**TEXT**

--- BEGIN ---

Modern customs of the holiday involve celebrations where early morning festivals are held to watch the groundhog emerging from its burrow. In southeastern Pennsylvania, Groundhog Lodges (Grundsow Lodges) celebrate the holiday with fersommlinge,[5] social events in which food is served, speeches are made, and one or more g'spiel (plays or skits) are performed for entertainment. The Pennsylvania German dialect is the only language spoken at the event, and those who speak English pay a penalty, usually in the form of a nickel, dime or quarter, per word spoken, put into a bowl in the center of the table.[6]

The largest Groundhog Day celebration is held in Punxsutawney, Pennsylvania, where crowds as high as 40,000[7] have gathered to celebrate the holiday since at least 1886.[8] Other celebrations of note in Pennsylvania take place in Quarryville in Lancaster County,[9] the Anthracite Region of Schuylkill County,[10] the Sinnamahoning Valley[11] and Bucks County.[12] Outside of Pennsylvania, notable celebrations occur in the Frederick and Hagerstown areas of Maryland,[13] the Shenandoah Valley of Virginia,[14] Woodstock, Illinois,[15], Lilburn, Georgia[16] and among the Amish populations of over twenty states and at Wiarton, Ontario and Shubenacadie, Nova Scotia in Canada.[14] The University of Dallas in Irving, Texas has taken Groundhog Day as its official university holiday and organizes a large-scale celebration every year in honor of the Groundhog.[17]

Groundhog Day received worldwide attention as a result of the 1993 film of the same name, Groundhog Day, which was set in Punxsutawney and featured Punxsutawney Phil.[18]




Historical origins

The groundhog (Marmota monax) is a rodent of the family Sciuridae, belonging to the group of large ground squirrels.

An early American reference to Groundhog Day can be found in a diary[19] entry, dated February 5, 1841, of Berks County, Pennsylvania storekeeper James Morris:

Last Tuesday, the 2nd, was Candlemas day, the day on which, according to the Germans,[20] the Groundhog peeps out of his winter quarters and if he sees his shadow he pops back for another six weeks nap, but if the day be cloudy he remains out, as the weather is to be moderate.

In Scotland the tradition may also derive from an English poem:

As the light grows longer
The cold grows stronger
If Candlemas be fair and bright
Winter will have another flight
If Candlemas be cloud and rain
Winter will be gone and not come again
A farmer should on Candlemas day
Have half his corn and half his hay
On Candlemas day if thorns hang a drop
You can be sure of a good pea crop

This tradition also stems from similar beliefs associated with Candlemas Day[21] and Groundhog Day. Candlemas, also known as the Purification of the Virgin or the Presentation, coincides with the pagan observance Imbolc.

--- END ---

**INFORMATION GIVEN**
--- BEGIN ---

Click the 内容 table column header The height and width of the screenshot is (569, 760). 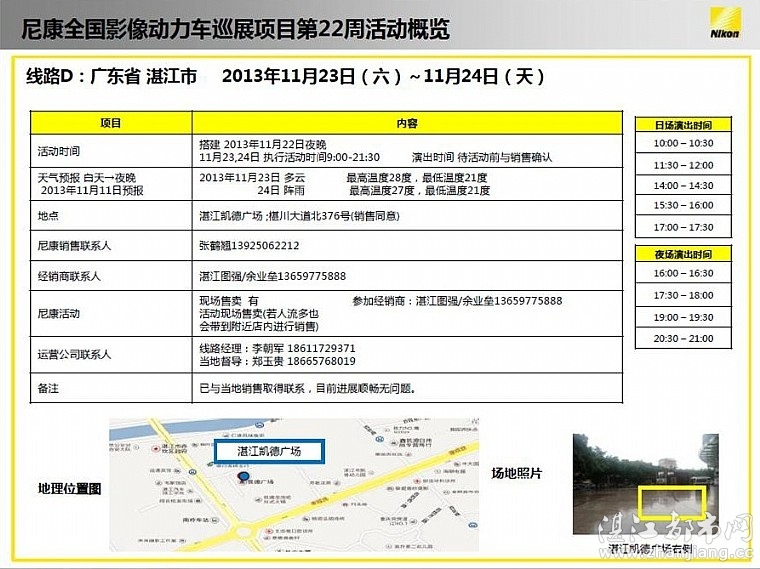click(407, 123)
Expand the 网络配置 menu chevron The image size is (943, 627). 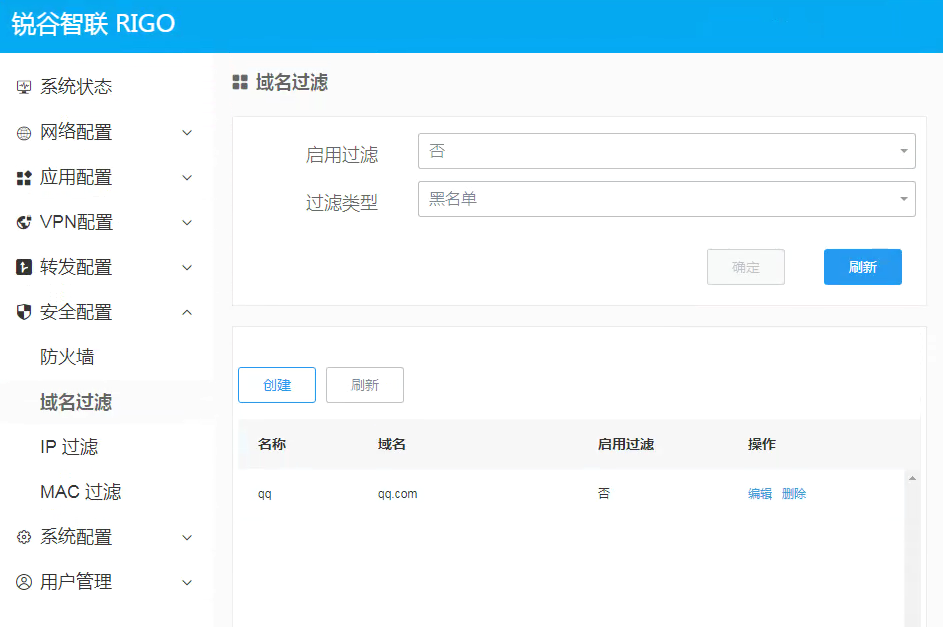click(187, 133)
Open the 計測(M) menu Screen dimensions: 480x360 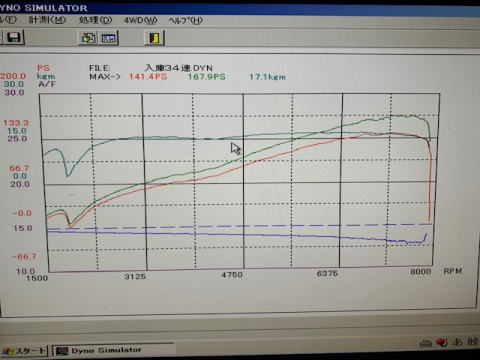click(47, 20)
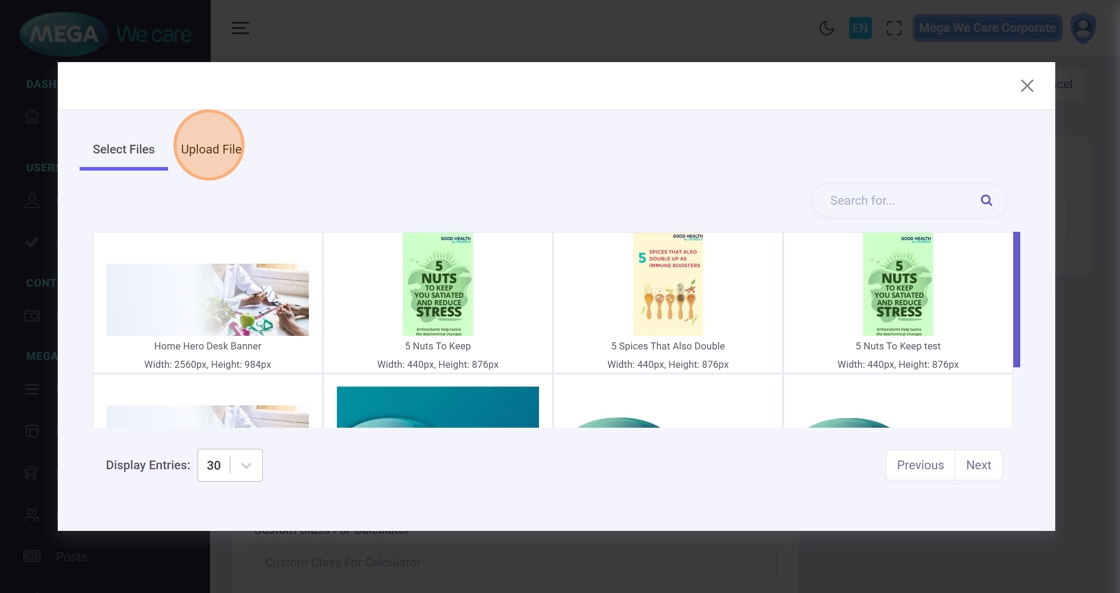Select the Home Hero Desk Banner image
Viewport: 1120px width, 593px height.
[208, 300]
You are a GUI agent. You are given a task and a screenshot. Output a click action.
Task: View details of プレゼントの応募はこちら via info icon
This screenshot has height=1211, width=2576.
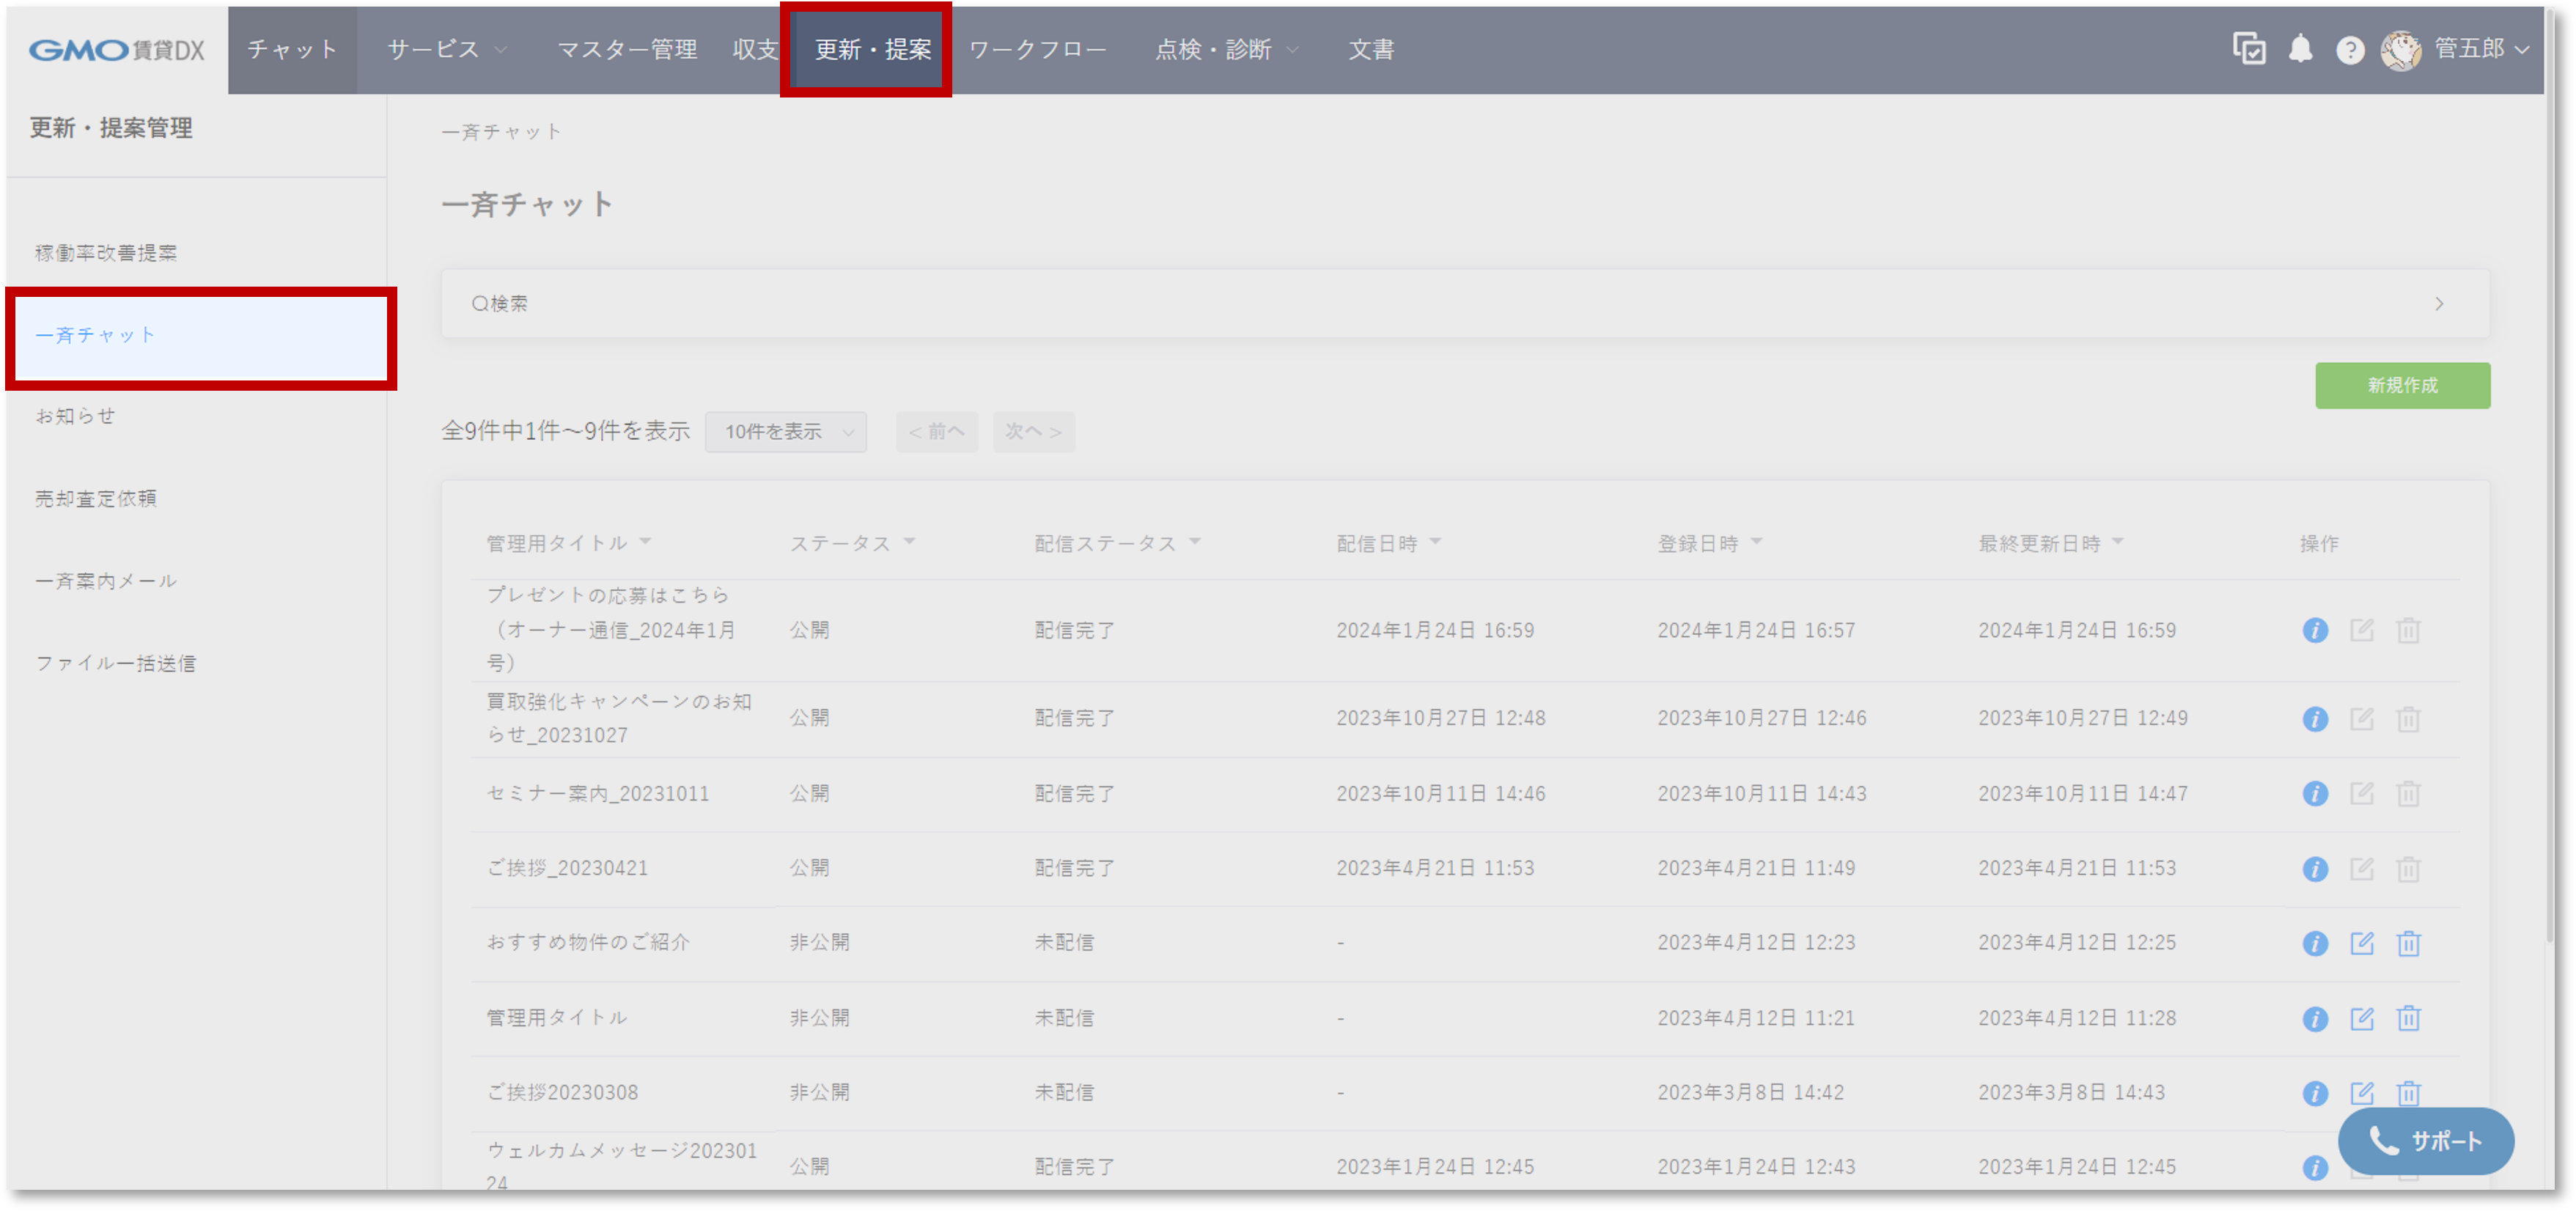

--- END ---

**TASKS FOR THIS EXERCISE**
[1] In the Groundhog Day text, what penalty do attendees at a Groundhog Lodge event pay for speaking English?
[2] Using the 1841 diary entry quoted in the Groundhog Day text, explain why the groundhog stays out of its burrow when Candlemas day is cloudy.

**EXPECTED ANSWERS**
[1] They pay a nickel, dime or quarter for each English word spoken, put into a bowl in the center of the table.

[2] According to the diary, the groundhog remains out on a cloudy Candlemas day because the weather is to be moderate. If it sees its shadow instead, it goes back for another six weeks' nap.